CSV, XML, and JSON: A Total Beginner's Primer
06 Nov 2018
CSV, XML, and JSON. All 3 are incredibly common file formats for transferring text data between computers, particularly over the internet. But what’s the difference, and when should you use each one?
(Programmers and Salesforce business analysts: you’ll want to know this!)
XML & JSON are for lists of lists. CSVs are for tables.
That’s a painful oversimplification, but I think it’s a good start if you’re completely new to the concepts.
Keep an eye out for a separate blog post teaching you the basics of reading and writing XML and JSON files (CSV is easy).
Birthday List (XML or JSON)
Let’s say you maintain a list of your best friends to facilitate buying them birthday presents (that’s nice of you).
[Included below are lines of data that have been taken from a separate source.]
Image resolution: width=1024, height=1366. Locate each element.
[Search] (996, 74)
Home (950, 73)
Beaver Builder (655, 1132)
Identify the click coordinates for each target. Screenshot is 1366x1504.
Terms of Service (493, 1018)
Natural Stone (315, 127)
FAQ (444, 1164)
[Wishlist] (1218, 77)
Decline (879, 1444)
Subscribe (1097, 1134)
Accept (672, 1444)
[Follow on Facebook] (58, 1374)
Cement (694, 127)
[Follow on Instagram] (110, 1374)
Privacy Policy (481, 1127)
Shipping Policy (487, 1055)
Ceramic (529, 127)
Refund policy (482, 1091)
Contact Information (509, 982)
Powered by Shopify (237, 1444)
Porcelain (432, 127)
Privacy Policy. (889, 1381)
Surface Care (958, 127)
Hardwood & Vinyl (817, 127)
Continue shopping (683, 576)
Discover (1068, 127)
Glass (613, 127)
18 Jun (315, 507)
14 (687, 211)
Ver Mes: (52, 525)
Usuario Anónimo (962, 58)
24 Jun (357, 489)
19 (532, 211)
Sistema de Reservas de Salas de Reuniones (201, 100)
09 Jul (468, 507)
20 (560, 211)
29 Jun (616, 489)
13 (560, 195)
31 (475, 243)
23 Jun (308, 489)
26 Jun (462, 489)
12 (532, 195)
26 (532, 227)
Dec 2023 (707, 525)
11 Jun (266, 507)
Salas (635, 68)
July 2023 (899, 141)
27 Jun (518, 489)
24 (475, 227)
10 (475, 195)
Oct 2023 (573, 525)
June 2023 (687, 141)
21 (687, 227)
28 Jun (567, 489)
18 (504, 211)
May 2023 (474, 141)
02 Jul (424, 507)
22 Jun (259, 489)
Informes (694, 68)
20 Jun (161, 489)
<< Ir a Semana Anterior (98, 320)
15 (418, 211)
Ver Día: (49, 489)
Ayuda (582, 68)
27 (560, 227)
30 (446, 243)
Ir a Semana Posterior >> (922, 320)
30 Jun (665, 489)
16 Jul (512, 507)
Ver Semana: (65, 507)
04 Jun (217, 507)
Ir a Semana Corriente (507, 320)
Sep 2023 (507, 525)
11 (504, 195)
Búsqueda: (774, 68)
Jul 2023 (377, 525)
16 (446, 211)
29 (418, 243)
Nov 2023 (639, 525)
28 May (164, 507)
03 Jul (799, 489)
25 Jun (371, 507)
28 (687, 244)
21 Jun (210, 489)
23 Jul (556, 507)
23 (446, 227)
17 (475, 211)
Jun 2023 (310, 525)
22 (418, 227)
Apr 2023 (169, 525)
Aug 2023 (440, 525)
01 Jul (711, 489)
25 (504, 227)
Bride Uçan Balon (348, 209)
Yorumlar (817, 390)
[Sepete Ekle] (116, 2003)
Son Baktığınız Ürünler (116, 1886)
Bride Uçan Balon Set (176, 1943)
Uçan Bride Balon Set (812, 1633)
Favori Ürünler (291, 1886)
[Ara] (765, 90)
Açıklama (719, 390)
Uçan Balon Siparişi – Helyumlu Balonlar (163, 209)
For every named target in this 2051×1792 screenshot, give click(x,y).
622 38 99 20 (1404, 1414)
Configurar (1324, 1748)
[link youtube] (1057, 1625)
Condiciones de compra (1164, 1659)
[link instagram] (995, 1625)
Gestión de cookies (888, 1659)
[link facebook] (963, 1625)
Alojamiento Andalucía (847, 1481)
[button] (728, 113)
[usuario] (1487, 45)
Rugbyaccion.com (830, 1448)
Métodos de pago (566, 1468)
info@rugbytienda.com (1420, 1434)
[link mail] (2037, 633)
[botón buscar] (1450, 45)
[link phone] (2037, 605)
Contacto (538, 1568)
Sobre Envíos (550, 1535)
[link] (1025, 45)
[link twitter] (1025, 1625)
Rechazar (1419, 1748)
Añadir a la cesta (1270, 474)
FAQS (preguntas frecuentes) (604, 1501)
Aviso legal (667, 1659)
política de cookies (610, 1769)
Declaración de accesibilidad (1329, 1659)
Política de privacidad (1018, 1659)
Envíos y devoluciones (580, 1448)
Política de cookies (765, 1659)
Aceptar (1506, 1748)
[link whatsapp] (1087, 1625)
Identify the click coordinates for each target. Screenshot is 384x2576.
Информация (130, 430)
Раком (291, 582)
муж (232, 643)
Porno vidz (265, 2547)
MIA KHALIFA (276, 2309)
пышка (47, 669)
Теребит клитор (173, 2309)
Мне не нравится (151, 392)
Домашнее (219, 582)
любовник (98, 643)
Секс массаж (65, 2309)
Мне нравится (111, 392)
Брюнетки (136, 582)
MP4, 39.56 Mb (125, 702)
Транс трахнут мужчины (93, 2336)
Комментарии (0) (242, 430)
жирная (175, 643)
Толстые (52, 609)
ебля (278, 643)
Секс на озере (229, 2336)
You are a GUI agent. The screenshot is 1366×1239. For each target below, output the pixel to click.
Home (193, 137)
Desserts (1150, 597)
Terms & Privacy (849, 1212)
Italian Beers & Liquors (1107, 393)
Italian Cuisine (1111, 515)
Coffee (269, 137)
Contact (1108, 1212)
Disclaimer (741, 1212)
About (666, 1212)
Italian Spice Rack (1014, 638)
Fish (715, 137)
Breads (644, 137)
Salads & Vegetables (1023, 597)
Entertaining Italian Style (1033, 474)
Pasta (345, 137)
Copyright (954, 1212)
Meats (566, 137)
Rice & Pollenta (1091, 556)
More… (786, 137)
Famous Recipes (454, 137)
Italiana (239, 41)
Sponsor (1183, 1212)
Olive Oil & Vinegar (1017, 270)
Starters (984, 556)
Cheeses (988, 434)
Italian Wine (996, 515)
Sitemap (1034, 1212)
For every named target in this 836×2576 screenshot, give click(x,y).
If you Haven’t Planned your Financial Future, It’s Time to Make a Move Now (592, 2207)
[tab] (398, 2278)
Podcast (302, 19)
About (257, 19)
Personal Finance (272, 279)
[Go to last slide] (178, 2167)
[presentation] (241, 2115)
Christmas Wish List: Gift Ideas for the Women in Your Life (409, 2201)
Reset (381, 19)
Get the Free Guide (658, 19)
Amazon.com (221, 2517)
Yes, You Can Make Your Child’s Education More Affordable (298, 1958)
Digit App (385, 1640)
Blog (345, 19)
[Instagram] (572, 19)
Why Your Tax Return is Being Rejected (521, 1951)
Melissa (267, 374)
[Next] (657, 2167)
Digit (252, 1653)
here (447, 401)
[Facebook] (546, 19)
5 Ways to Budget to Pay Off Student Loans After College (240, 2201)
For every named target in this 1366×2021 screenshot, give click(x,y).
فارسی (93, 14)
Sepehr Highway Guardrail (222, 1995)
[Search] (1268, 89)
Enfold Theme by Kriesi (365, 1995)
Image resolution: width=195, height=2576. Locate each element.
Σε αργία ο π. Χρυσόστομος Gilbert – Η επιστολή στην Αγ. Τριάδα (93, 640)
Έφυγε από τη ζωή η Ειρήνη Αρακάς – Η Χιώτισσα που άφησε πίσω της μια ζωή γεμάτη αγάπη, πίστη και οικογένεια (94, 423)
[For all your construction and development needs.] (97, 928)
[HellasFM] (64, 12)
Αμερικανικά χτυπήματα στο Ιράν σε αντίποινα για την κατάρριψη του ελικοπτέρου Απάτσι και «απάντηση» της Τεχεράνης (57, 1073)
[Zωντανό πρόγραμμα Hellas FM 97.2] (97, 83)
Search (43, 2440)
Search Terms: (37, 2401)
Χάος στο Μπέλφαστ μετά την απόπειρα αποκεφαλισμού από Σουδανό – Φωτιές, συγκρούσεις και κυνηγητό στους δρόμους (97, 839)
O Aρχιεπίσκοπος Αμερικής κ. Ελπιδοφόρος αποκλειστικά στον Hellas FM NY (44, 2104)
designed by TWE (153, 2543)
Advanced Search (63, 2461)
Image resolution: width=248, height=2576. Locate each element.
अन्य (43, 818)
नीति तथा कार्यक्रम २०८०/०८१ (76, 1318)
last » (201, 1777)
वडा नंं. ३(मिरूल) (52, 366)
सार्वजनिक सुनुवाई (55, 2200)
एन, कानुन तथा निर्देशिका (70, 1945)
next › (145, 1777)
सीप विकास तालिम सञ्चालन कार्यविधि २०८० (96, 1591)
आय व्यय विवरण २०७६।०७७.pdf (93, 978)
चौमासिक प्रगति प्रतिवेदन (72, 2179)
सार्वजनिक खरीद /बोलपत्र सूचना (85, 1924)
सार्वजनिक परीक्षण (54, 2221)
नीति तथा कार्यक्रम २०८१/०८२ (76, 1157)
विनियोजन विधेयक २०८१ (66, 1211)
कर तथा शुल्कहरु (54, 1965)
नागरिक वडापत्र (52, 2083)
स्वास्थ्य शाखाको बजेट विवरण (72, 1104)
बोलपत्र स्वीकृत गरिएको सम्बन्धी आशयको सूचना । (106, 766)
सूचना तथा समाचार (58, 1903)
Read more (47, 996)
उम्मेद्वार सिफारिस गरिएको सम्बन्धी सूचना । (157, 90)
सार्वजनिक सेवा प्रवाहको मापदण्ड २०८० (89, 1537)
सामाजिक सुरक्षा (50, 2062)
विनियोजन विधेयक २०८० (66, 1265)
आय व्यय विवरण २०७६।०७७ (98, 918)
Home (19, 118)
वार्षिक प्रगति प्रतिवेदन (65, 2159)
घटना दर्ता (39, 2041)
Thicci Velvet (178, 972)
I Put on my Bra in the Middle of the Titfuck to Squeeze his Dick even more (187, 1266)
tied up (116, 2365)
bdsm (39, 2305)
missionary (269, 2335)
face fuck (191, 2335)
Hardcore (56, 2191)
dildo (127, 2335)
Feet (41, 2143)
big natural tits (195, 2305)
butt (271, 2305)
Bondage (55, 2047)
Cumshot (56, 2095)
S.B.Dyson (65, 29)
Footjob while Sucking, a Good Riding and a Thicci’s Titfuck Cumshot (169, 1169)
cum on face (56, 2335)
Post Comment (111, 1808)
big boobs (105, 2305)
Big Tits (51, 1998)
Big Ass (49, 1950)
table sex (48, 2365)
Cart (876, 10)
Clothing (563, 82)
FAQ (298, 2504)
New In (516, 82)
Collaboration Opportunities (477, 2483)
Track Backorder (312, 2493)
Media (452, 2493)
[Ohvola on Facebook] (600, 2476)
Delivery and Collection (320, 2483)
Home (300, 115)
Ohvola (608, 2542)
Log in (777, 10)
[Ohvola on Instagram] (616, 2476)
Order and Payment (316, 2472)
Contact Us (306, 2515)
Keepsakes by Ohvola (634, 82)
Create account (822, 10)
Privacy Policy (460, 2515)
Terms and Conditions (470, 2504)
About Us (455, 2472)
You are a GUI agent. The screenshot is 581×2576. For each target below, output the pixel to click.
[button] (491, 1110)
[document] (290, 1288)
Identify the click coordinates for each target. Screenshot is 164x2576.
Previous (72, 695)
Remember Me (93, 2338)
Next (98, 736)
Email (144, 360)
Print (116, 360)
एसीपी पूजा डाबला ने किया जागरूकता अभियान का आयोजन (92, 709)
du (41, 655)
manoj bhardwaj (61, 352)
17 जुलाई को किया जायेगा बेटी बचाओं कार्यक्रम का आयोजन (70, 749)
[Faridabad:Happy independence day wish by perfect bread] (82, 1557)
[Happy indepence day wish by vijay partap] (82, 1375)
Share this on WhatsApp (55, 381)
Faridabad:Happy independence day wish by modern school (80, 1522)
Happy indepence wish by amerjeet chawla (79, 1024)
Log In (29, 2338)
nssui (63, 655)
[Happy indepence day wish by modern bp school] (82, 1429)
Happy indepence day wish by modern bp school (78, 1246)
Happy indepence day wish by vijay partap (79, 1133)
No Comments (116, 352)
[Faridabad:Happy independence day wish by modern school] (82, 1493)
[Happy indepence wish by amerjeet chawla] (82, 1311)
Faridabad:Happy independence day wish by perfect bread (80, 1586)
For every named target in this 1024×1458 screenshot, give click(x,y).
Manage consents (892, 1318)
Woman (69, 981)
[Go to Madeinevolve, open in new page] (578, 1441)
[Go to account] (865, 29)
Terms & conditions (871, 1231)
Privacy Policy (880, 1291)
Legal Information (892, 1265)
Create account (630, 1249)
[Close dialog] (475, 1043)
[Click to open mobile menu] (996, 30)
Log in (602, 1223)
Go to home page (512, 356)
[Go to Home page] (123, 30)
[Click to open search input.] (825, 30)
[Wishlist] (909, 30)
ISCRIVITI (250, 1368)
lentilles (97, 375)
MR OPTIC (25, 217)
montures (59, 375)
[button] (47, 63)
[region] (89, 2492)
You will want to write down a few facts about each friend that help you remember what they like.
The “facts” that influence your birthday presents for each friend will be different, because every friend’s life is different.
For example, you might write:
- Uwe
- Bday: Nov. 8
- Kids:
- Johnny (4)
- Matilda (2)
- Collection: cat memes
- Dan
- Bday: Jan. 27
- Food:
- wine
- pickles
- Ridhi
- Bday: Sep. 16
- Collection: frogs
- Hani
- Bday: Apr. 9
- Job: nurse
- Gift: help / babysitter
- Kids: Lee (8)
Uwe and Hani have kids, but Dan and Ridhi don’t. Uwe and Ridhi collect things, but the Dan and Hani don’t. Dan’s a foodie. Hani is busy with her job and aging parents and kid and doesn’t want things; she wants free time. But … if you’re busy, you might be able to get away with a coffee mug with a cute slogan about nurses on it.
Although you have some overlap, it’s very normal for everyone on your list to have different characteristics from everyone else.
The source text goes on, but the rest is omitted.